TAPVR occurs when the left atrium fails to form connection with the pulmonary venous plexus in embryogenesis, but instead retains its primitive vascular connections. There are several variants, which depend upon the connections retained. In all variants of TAPVR, the pulmonary veins have no connection with the left atrium, and instead empty into the systemic venous system.
Due to these aberrant connections, oxygenated blood from the lungs is returned to the right atrium and mixes with the deoxygenated blood returning from the systemic circulation. Because the right atrium is receiving blood from both the systemic and pulmonary circulations, both the right atrium and right ventricle become dilated due to fluid overload.
Without a shunt between the right and left sides of the heart, there is no way for oxygenated blood to be circulated to the body, and TAPVR is incompatible with life. Blood is most commonly shunted right-to-left at the atrial level through an atrial septal defect (ASD). It may also be shunted through a ventricular septal defect (VSD) or a patent ductus arteriosus (PDA).
Obstruction can be caused by the pulmonary vein coursing between other vessels, or connecting to the systemic system at an acute angle, causing a pressure backup. If the vein courses inferiorly to the heart, it can be compressed at the level of the diaphragm or at their connections to the portal vascular system.
Patients with severe obstruction present within the first 12 hours of life with severe cyanosis, respiratory failure, and shock. They are tachypneic with respiratory distress, and diminished cardiac output causes hypotension and diminished pulses.
Elevated pulmonary vascular pressure in obstructed patients causes the accumulation of fluid in the lungs, which will show up on chest x-ray as pulmonary edema.
Unobstructed forms of TAPVR present later in life, in children 1-2 years old.
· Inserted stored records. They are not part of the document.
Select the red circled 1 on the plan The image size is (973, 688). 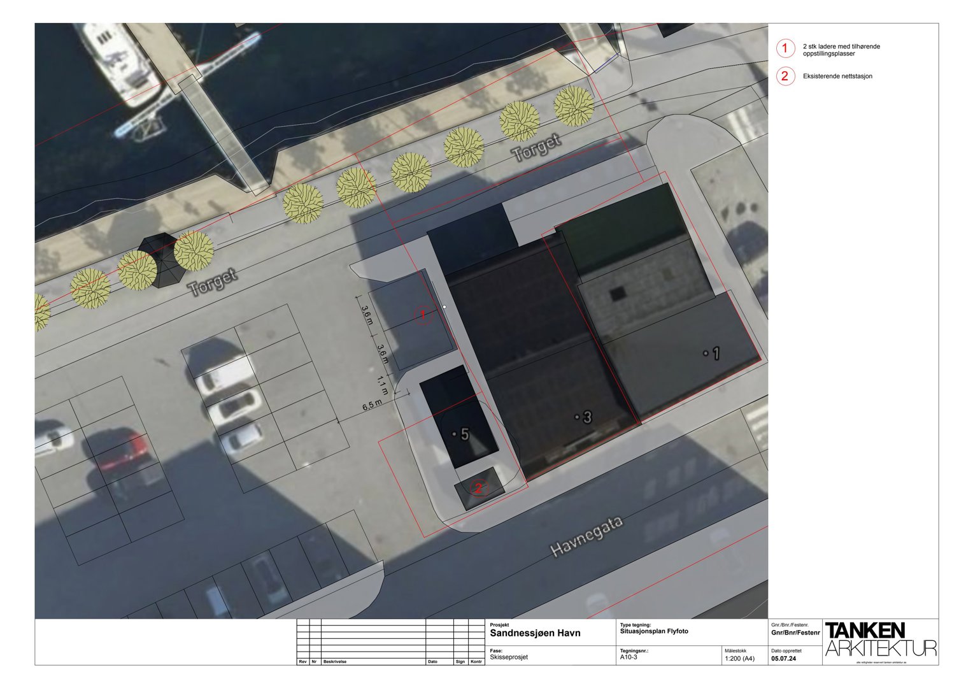(x=422, y=314)
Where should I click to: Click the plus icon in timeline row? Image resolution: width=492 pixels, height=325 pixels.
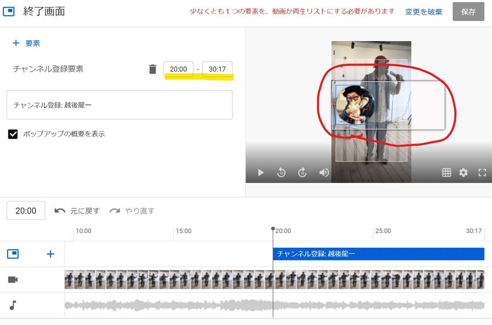click(x=50, y=254)
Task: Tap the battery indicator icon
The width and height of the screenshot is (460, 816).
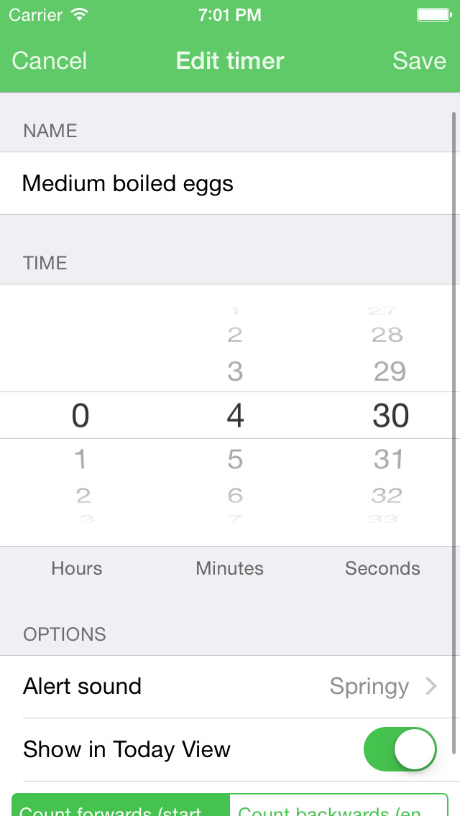Action: (x=432, y=14)
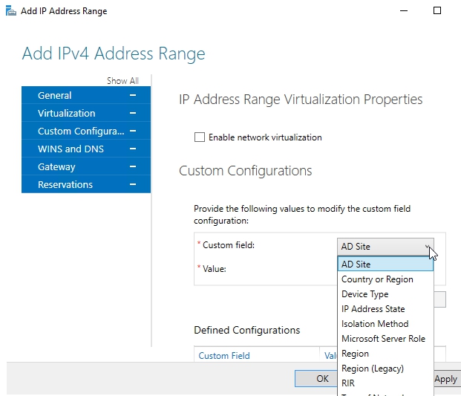Select IP Address State option
The width and height of the screenshot is (461, 396).
[373, 309]
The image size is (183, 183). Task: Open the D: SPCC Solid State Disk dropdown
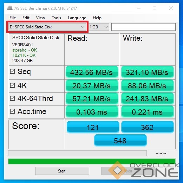pos(47,27)
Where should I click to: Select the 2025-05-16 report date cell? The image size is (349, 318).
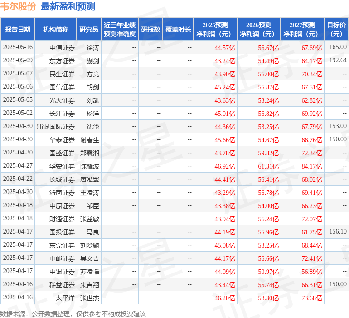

They present with similar (although less severe) findings of hypoxia, tachypnea, poor feeding, and failure to thrive.
High volume of blood returning to the right heart combined with high pulmonary vascular pressures leads to dilation and hypertrophy, and eventually signs of right heart failure. A fixed, split S2 and systolic ejection murmur often present due to right ventricular overload.
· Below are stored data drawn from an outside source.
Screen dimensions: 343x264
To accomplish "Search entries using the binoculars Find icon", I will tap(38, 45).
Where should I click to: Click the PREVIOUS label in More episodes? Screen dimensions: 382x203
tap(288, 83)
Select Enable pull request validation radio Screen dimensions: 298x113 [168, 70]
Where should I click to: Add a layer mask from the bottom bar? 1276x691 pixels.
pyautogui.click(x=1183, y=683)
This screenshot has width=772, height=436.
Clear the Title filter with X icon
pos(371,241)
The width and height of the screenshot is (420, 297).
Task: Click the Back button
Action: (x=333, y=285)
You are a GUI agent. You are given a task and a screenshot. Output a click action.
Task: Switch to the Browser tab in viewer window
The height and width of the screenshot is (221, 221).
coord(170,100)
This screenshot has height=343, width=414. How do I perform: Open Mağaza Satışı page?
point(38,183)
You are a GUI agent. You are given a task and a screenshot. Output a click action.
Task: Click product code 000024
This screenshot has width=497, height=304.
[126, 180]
Chest x-ray in children with unobstructed TAPVR will show normal lung parenchyma with prominence of the pulmonary arteries, innominate vein, and/or SVC leading to the classic “Snowman” or “Figure of 8” sign.
Echocardiogram is used to identify the abnormal pulmonary venous connections in infants with suspected TAPVR. It may be able to directly identify abnormal vascular connection points, estimate the pressures in the pulmonary arteries, view the dilation of the right heart, and assess the degree of intracardiac shunting. When echo is equivocal, X-ray, CT or MRA can be used to further define the anatomy.
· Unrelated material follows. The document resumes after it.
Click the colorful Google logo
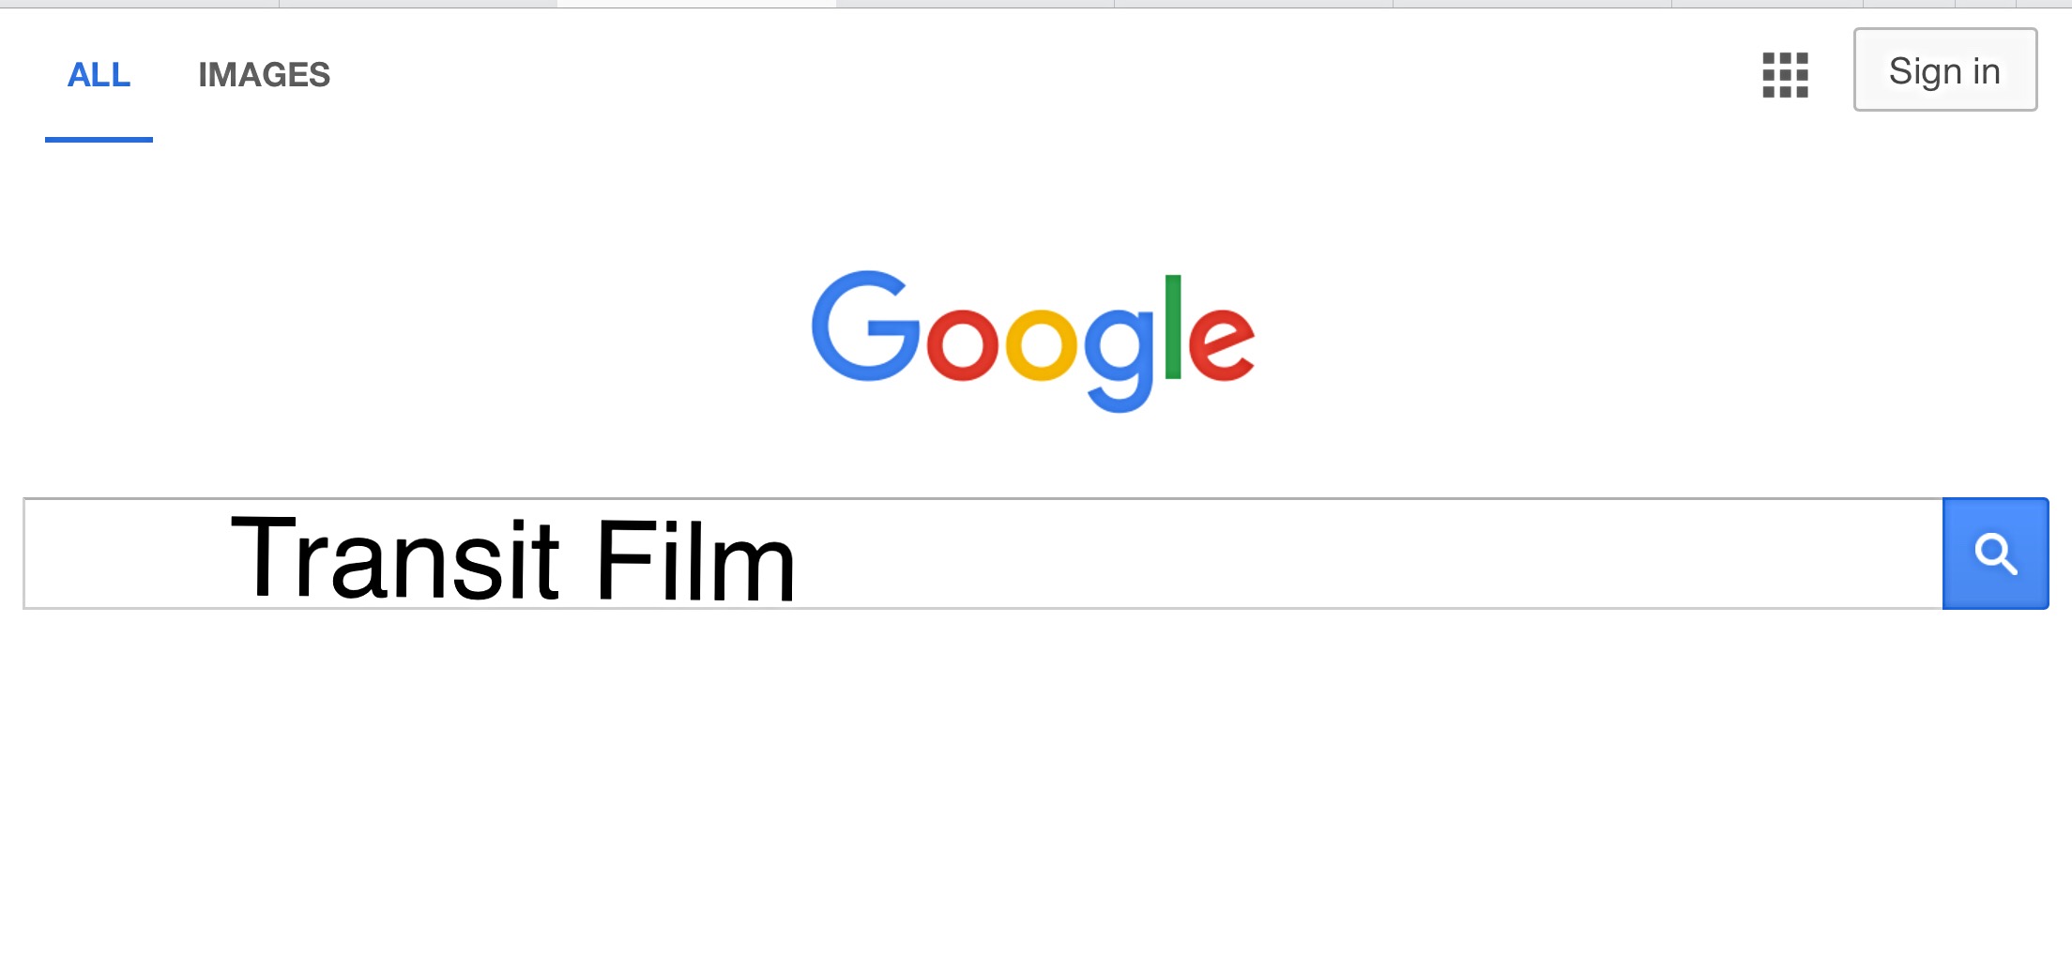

Initial treatment of infants with severe TAPVR is aimed at stabilization for surgery. Patients are given oxygen, and mechanically ventilated if necessary. Inotropic medications are used to increase the contractility of the heart, and prostaglandins may be beneficial in keeping the ductus arteriosus open to increase the systemic cardiac output. A PDA may also worsen cyanosis, so prostaglandins should be used with caution. Surgical management of TAPVR is recommended regardless of the presence or absence of obstruction, and should be performed as soon as the patient is stable. The goal of surgery is to create a direct pathway between the pulmonary veins and the left atrium.